1. Reasons for distributed transactions
1. The original data is stored in a single database and single table. As the business continues to expand, the amount of data continues to increase, and the performance of a single database cannot support data update and access. In order to solve the bottleneck on the database, the database is split horizontally. The transaction operation in the original database has now becomeCross-database transaction operations。
2. As the business continues to grow, split the different module services in the business intoMicroserviceLater, the cross-service distributed transaction problem caused by calling multiple microservices at the same time.
2. Various concepts in distributed transactions
When learning distributed transactions, you will see a lot of concepts in many places, and it is also confusing to see the relationship. Next, a comprehensive introduction.
First of all, X/OPEN is an organization
1.X/Open DTP model
X/Open DTP (Distributed Transaction Process) is a distributed transaction model. This model mainly uses two-phase commit (2PC-Two-Phase-Commit) to ensure the integrity of distributed transactions. In this model, there are three roles:
AP: Application, application program. That is, the business layer. Which operations belong to a transaction is defined by AP.
TM: Transaction Manager, transaction manager. Receive AP transaction requests, manage global transactions, manage transaction branch status, coordinate RM processing, notify RM which operations belong to which global transactions and transaction branches, etc. This is also the core part of the entire transaction scheduling model.

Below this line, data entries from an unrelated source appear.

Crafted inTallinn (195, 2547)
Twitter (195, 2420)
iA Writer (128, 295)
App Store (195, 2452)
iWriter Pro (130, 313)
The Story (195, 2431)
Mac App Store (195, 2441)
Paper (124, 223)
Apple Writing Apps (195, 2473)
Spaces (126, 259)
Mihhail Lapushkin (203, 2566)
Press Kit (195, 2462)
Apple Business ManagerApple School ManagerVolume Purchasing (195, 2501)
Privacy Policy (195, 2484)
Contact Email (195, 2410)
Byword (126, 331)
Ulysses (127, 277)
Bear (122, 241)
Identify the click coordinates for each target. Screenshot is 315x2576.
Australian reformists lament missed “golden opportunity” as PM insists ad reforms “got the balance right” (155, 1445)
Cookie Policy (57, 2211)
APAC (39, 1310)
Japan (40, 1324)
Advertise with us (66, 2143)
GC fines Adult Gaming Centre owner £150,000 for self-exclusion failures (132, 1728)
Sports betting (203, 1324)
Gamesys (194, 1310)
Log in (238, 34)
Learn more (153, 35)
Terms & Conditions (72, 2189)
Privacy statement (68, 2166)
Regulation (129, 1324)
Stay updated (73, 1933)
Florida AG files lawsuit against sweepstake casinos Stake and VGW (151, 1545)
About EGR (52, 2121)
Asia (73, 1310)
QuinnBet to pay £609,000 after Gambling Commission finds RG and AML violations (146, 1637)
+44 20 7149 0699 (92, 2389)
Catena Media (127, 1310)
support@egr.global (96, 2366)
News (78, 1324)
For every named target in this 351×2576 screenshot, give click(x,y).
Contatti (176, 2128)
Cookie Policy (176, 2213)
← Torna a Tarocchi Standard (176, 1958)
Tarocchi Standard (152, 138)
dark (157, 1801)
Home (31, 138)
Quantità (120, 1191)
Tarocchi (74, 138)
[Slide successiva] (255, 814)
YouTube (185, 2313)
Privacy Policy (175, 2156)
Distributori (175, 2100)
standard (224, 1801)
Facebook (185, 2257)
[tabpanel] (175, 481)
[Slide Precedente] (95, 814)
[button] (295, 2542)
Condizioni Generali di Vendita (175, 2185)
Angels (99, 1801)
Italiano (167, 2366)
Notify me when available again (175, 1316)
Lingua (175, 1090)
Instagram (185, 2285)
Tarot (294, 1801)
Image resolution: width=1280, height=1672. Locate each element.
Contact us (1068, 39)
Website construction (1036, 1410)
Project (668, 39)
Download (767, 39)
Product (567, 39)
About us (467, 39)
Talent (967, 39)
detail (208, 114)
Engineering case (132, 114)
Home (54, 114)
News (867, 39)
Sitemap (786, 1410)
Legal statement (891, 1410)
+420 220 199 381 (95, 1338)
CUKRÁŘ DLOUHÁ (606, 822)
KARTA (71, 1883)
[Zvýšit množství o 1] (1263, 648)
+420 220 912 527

RM: Resource Manager, resource manager. Generally it is a database, but it can also be other resource managers, such as message queues (such as JMS data sources), file systems, etc.
2.XA Protocol (XA Specification)
It is a distributed transaction processing specification proposed by X/OPEN. XA standardizes the communication interface between TM and RM, forming a two-way communication bridge between TM and multiple RMs, thereby ensuring the four characteristics of ACID under multiple database resources. Currently well-known databases, such as Oracle, DB2, mysql, etc., all implement the XA interface and can be used as RM.
XA is a distributed transaction of the database, with strong consistency. In the whole process, the data is locked in a state, that is, during the whole process from prepare to commit and rollback, TM always holds the lock of the database. If someone else wants to modify it This piece of data in the database must wait for the lock to be released, and there is a risk of long transactions.
3.TCC
TCC is a distributed transaction of the business, final consistency, and there will be no lock risk of long transactions. Try is a local transaction. After the resource is locked, the transaction is committed. Confirm/cancel is also a local transaction. You can directly commit the transaction, so multiple short transactions There is no risk of long transactions.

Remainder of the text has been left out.